The retinoid pathway is clearly complex. A disruption or an inappropriate spatiotemporal development of any one of the multiple steps could account for the defects. Transient deficiencies due to acute dietary inadequacies, impaired placental transport, spontaneous malregulation of a component of the retinoid metabolic cascade or teratogenic-mediated insults could interfere with the formation of the primordial diaphragm (4–5 wk gestation). Alternatively, imbalances in the levels of retinoid metabolites, binding proteins, nuclear receptors or retinoid metabolizing enzymes, regardless of retinoid levels, would lead to abnormal retinoid signaling.

To date, the only clinical data linking CDH and retinoids arises from a study in which markers of vitamin A status (i.e. retinol and retinol-binding-protein plasma levels) were found to be decreased by 50% in a small number of newborns with CDH compared with healthy newborns (44). These are potentially very important preliminary observations that should be substantiated with studies from a larger population base.

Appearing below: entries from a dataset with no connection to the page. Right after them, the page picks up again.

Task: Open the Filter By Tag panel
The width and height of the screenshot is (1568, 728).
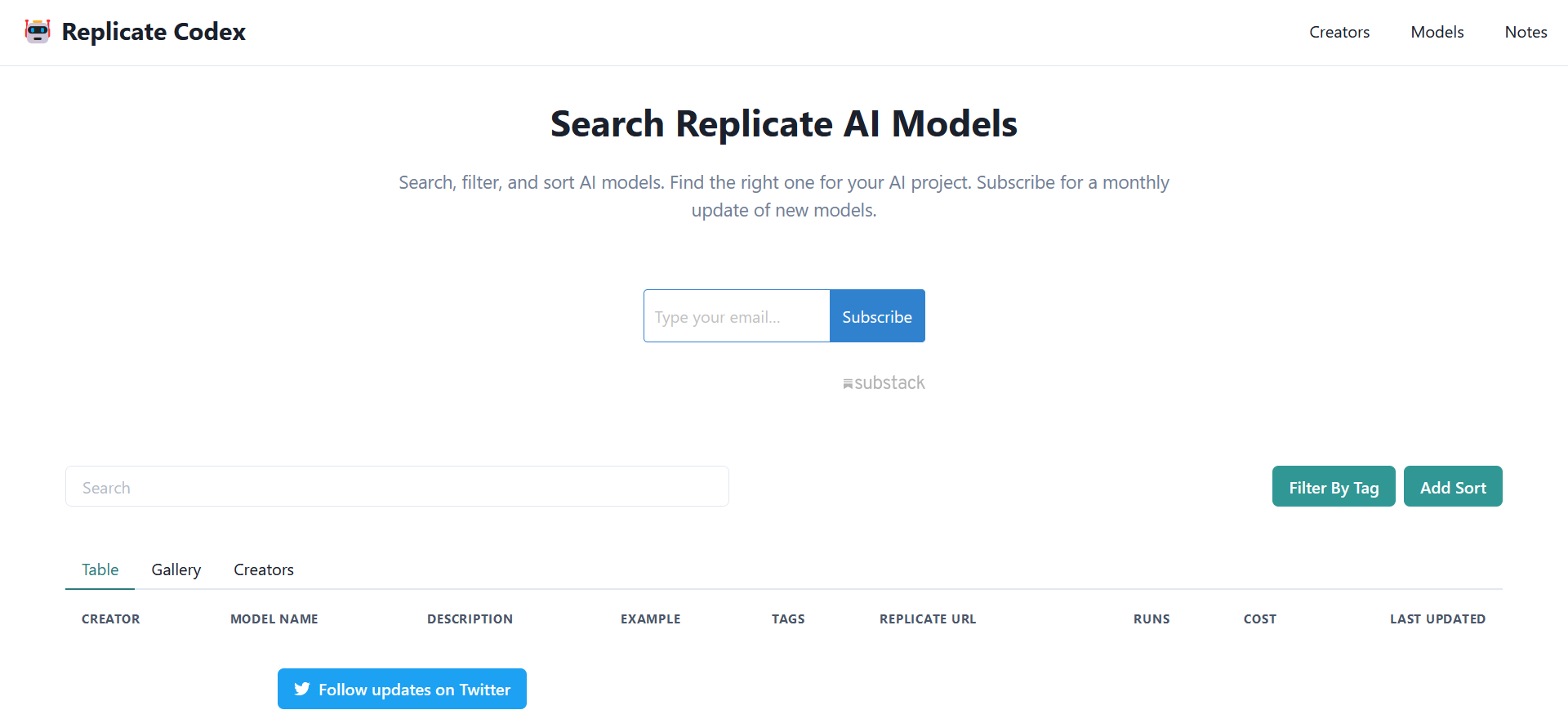Action: tap(1333, 486)
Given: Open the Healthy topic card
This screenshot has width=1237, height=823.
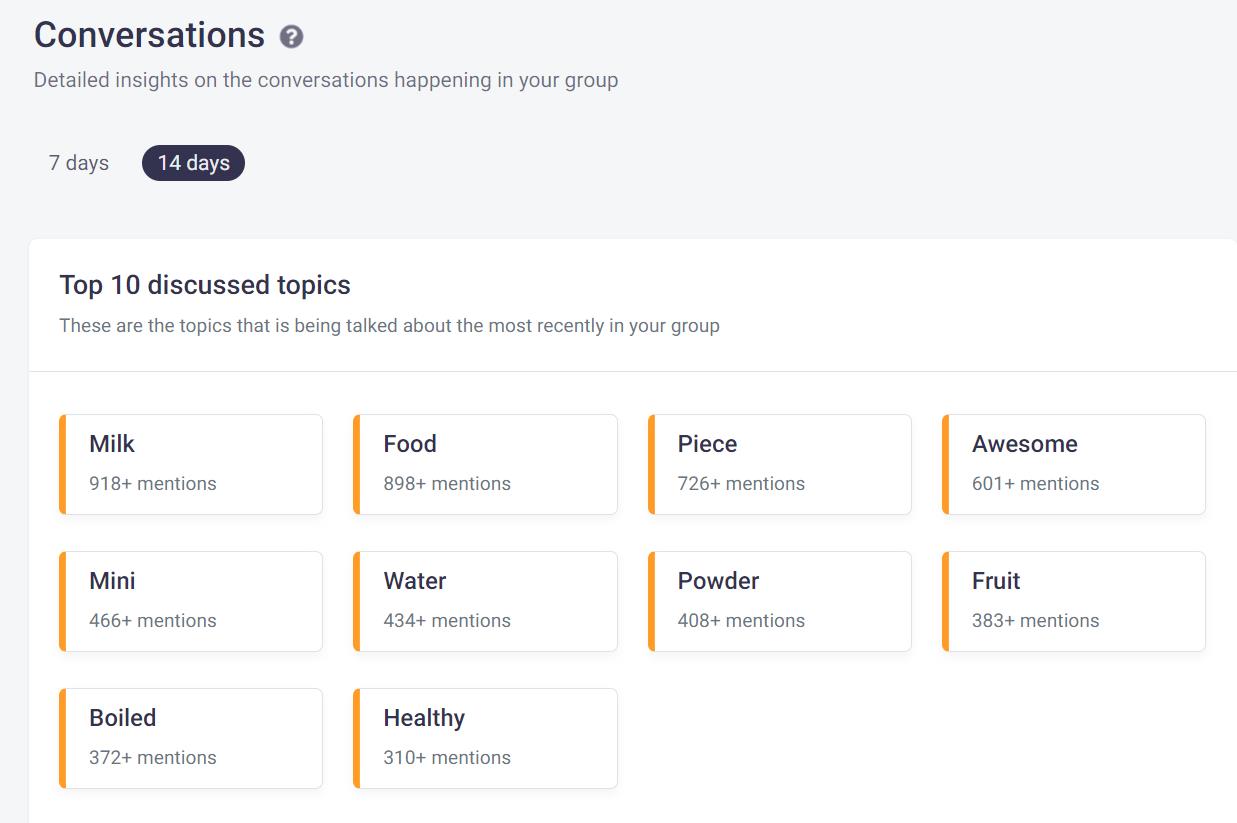Looking at the screenshot, I should (485, 737).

Chromosomal defects account for 10% of CDH cases. Enns et al. provide a comprehensive summary of congenital diaphragmatic defects and associated syndromes, malformations and chromosome anomalies (45). Included, is an association of CDH with chromosome 15q defects. A search of available databases found that a gene on chromosome 15 in the region of the deletion or translocation (15q24-26) encodes for cellular retinoic acid binding protein-1 (CRABP1). As the genome becomes better characterized, it will be interesting to examine the defective chromosomal regions for further evidence of genes that modulate or are directly involved with the retinoid-signaling pathway.

CONCLUSION

In summary, a foundation and direction for research into the etiology of CDH has been lacking. Given the substantial mortality and morbidity associated with this not so uncommon developmental anomaly advancements in this area will be critical. Retinoids play a central role in many biologic processes in general (46) and during embryogenesis and lung development in particular (4749). We feel that there is now sufficient circumstantial and direct experimental evidence to warrant further testing of the retinoid-CDH etiology hypothesis. This should include examination of gene targets regulated by retinoid signaling that could be candidates for involvement in the etiology of CDH.